# Excerpted passage:
····················
You mean "let the police blow it off" (5, Insightful)

ChrisKnight (16039) | about 7 months ago | (#46912995)

A friend of mine was recently mugged, on the doorstep of her home. While the police were in her house asking questions she pulled up the current location of her phone on her laptop. The police did not care. Did. Not. Care. For an hour her phone drifted around a park that was a known after-hours teenager hangout, while the officer asked inane questions. She fumed for weeks. Getting mugged was bad enough, but feeling like the police didn't really care, that all they wanted to do was get the report filled out, made her feel truly helpless.

If the police are unwilling to react to these thefts because they are low priority for them, they have to expect that citizens will have to take it into their own hands. People don't like someone else telling them their problems are trivial. People don't like feeling helpless. They need to believe that there is always something they can do.

Re: Low Priority? (1)

Mr. Sketch (111112) | about 7 months ago | (#46913123)

> because they are low priority for them

If they are such a low priority for them, why bother taking the statements and filing the report?

Re: Low Priority? (1)

JackDW (904211) | about 7 months ago | (#46913161)

They can't deprioritize the job until you have given your statement.

Re: Low Priority? (1)

phantomfive (622387) | about 7 months ago | (#46913201)

If they are such a low priority for them, why bother taking the statements and filing the report?

Welcome to the wonders of bureaucracy. Suggest reading Kafka to learn more.

Aside: Hey, I finally remembered how to spell bureaucracy without spell check correcting me! Only took years....

Re:You mean "let the police blow it off" (2)

angel'o'sphere (80593) | about 7 months ago | (#46913143)

In a 'normal' country you first would politely point out to the police men that you will sue them, and if they they don't react on that you actually do sue them. My dictionary tells me that is called 'failure to act', not sure if it is the right term.
Police officers don't like to have a 'failure to act' accusion in their personal records/files. (Well, I have personally very good experiences with the police, the few times I needed them they reacted promptly and extremly professional)

Re: You mean "let the police blow it off" (1)

Anonymous Coward | about 7 months ago | (#46913265)
····················
# Information provided:
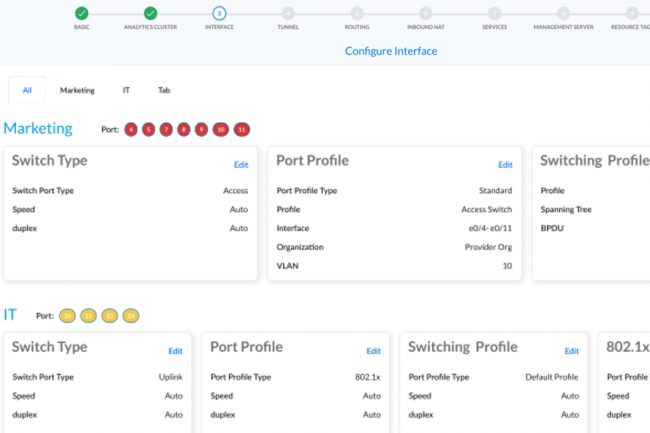Switch to the All tab

coord(27,90)
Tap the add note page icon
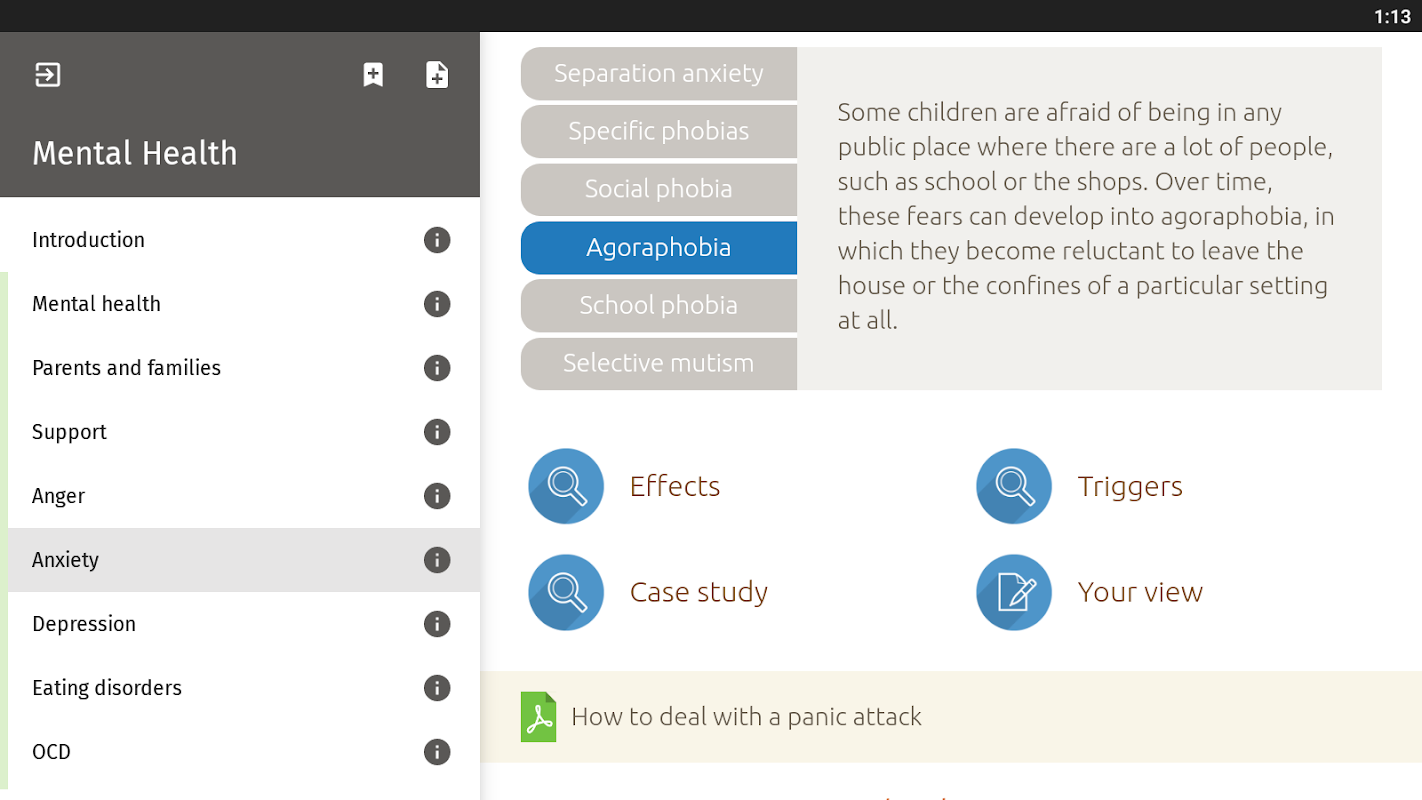Screen dimensions: 1422x800 (x=437, y=75)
····················
# Jobs:
a - Reproduce word for word the part of the comment thread starting at "Welcome to the" and ending at "Only took years....".
b - Decide whether each statement agrees with the comment thread. Answer yes or no, and quote the words of the thread that settle it.
(i) The friend was mugged on the doorstep of her home.
(ii) For an hour, the stolen phone moved around a shopping mall.
(iii) The commenter angel'o'sphere reports bad personal experiences with the police.
c - In the comment thread, which author does phantomfive suggest reading to learn more about bureaucracy?

# Per-task answers:
a -
Welcome to the wonders of bureaucracy. Suggest reading Kafka to learn more.

Aside: Hey, I finally remembered how to spell bureaucracy without spell check correcting me! Only took years....

b -
(i) Yes: "A friend of mine was recently mugged, on the doorstep of her home."
(ii) No: "For an hour her phone drifted around a park that was a known after-hours teenager hangout"
(iii) No: "I have personally very good experiences with the police"

c - Kafka.